• **Selected text**
----------
Zinkensdamm is an area and a former manor in Södermalm in the Stockholm City Centre just east of Hornstull. The area was named after Frantz Zinck, who lived on the property for five years in the 1600s, though he never formally owned it. The Zinkensdamm manor was demolished in 1934. The name is today used for Zinkensdamm metro station, the sports ground Zinkensdamms IP, and Zinkens Growers' Association, which owns some 30 gardening allotments. The small statistical geographical area (basområde) Zinkensdamm had 2165 residents in 2005.

==History==
Wealthy customs manager Wilhelm Böös Drakenhielm, who was active in the mid 17th century, placed his wealth in agricultural real estate. He bought a large property in this area in 1668. The area was mountainous and not suitable to be built upon, and Drakenhielm probably bought the land to have some carp ponds, which was considered "a must" for a wealthy person of that time.
----------
• **Collected data entries**

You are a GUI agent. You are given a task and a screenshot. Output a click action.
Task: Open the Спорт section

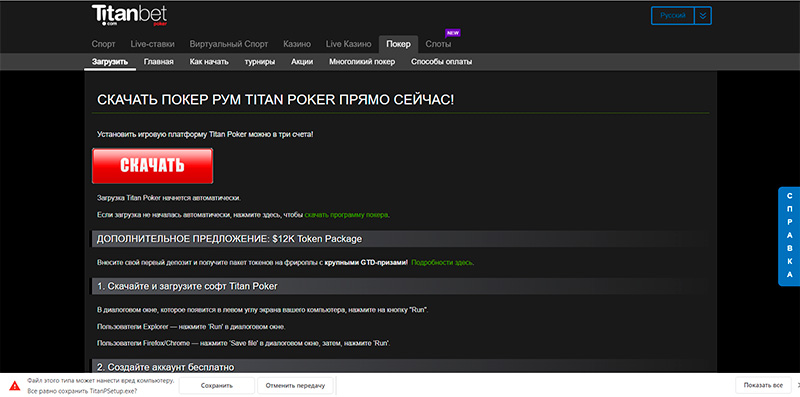coord(104,44)
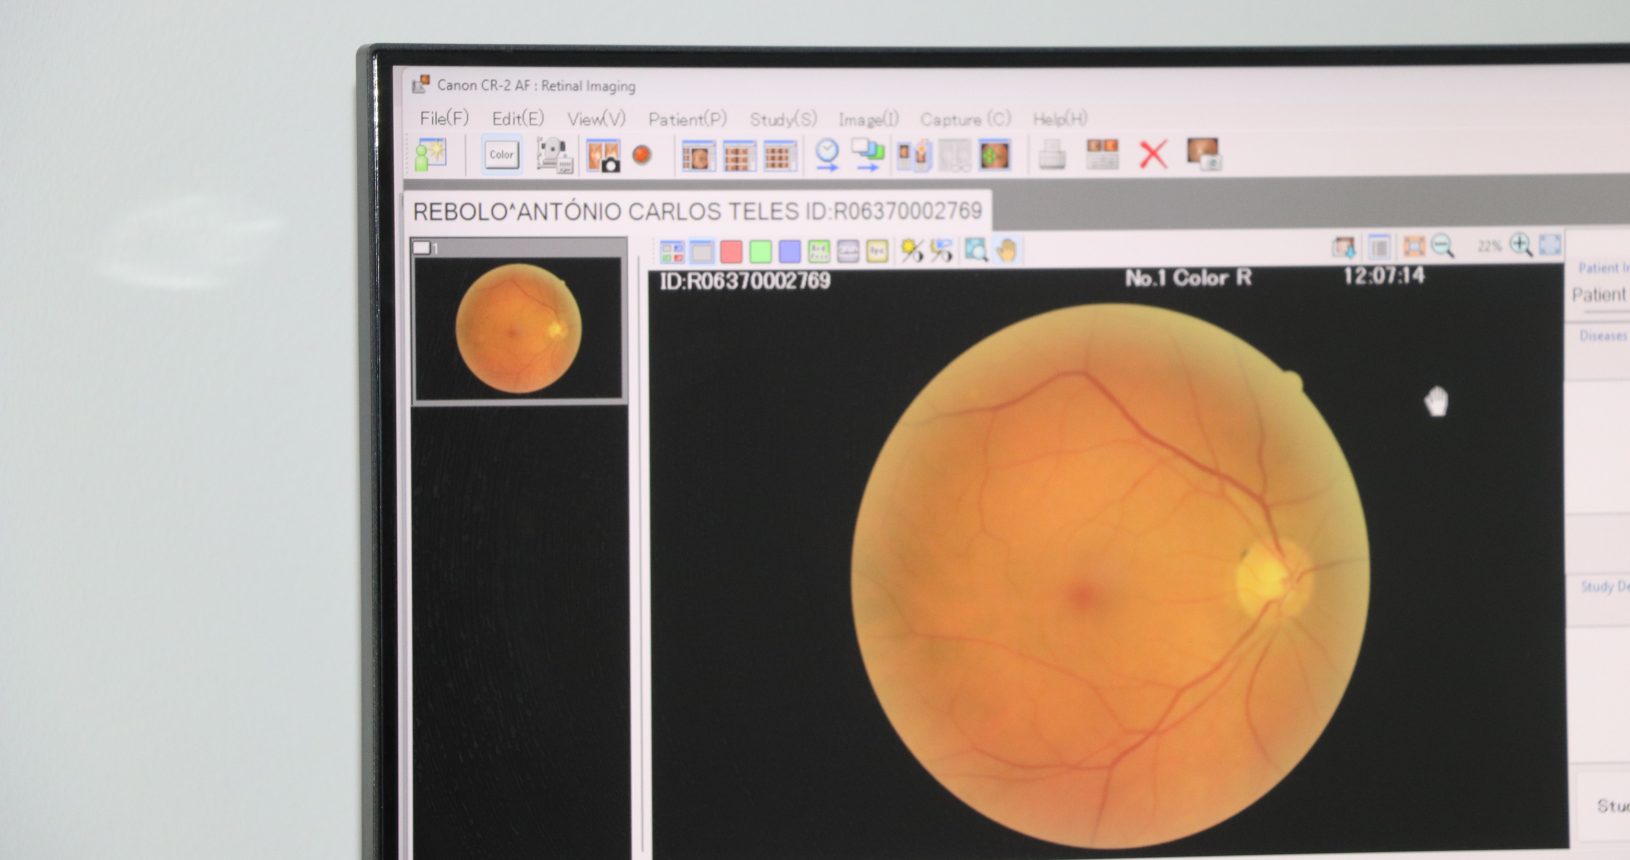Select the hand pan tool
1630x860 pixels.
click(1007, 250)
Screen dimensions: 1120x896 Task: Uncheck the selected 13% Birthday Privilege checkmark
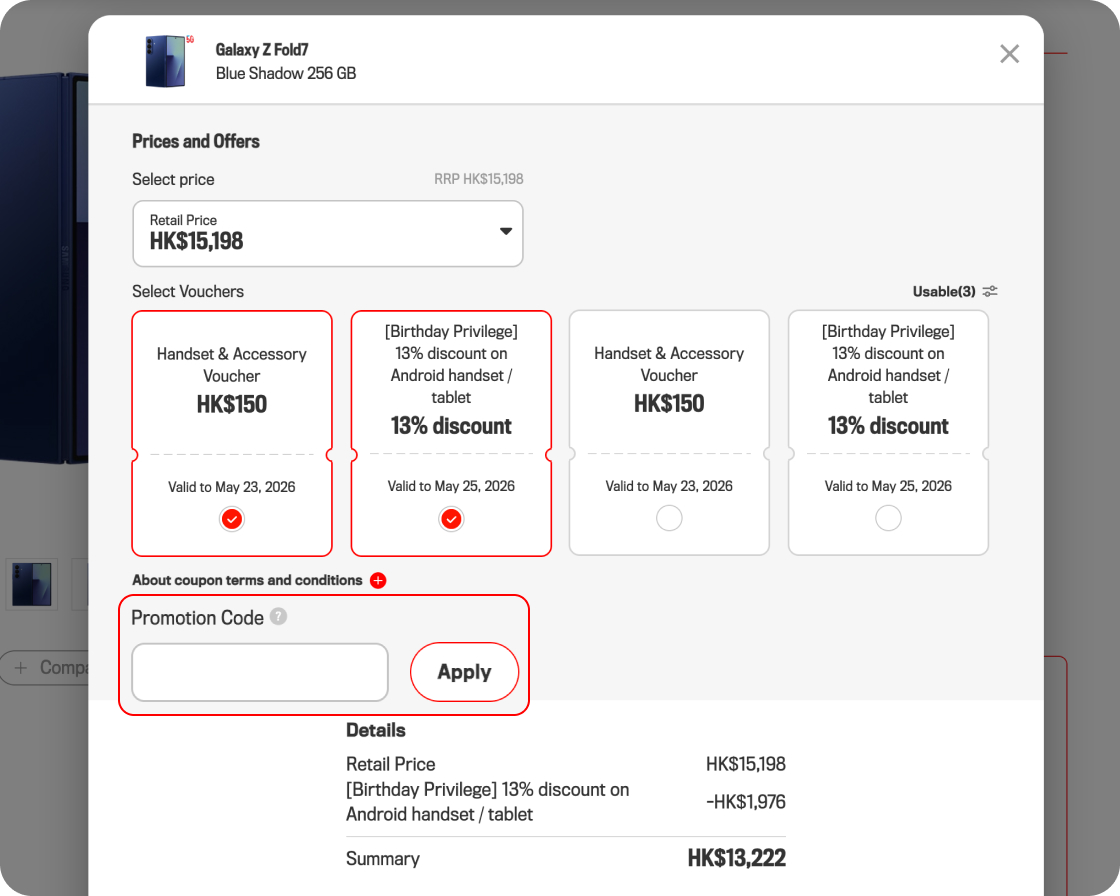click(x=451, y=518)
----------
• **Task requirements**
1. Answer these questions about the Zinkensdamm text:
(a) Who was the area named after, and how many years did he live on the property?
(b) In what year was the Zinkensdamm manor demolished?
(c) In what year did Wilhelm Böös Drakenhielm buy a large property in the area?
2. Write the next part of the Zinkensdamm history, beginning right after the sentence about the carp ponds.

• **Numbered answers**
1.
(a) Frantz Zinck; five years.
(b) 1934.
(c) 1668.

2.
After Drakenhielm's finances deteriorated, royal councillor Claes Fleming (1649–1685) took over. Following his death in 1685, in the same year, his widow Anna Cruus sold the property to the merchant Frantz Zinck, who was a large supplier of textiles to the Swedish crown, for a sum of 36,000 Swedish riksdaler (copper). However, Zinck had problems in paying the full amount, and therefore did not hold the title to the property when he died in 1690. Despite this, the area still carries his name.

==Sports==
Zinkensdamms IP has hosted matches in the Bandy World Championship several times. In 2006 it was the main arena where the final was played. It is the home ground for bandy club Hammarby IF.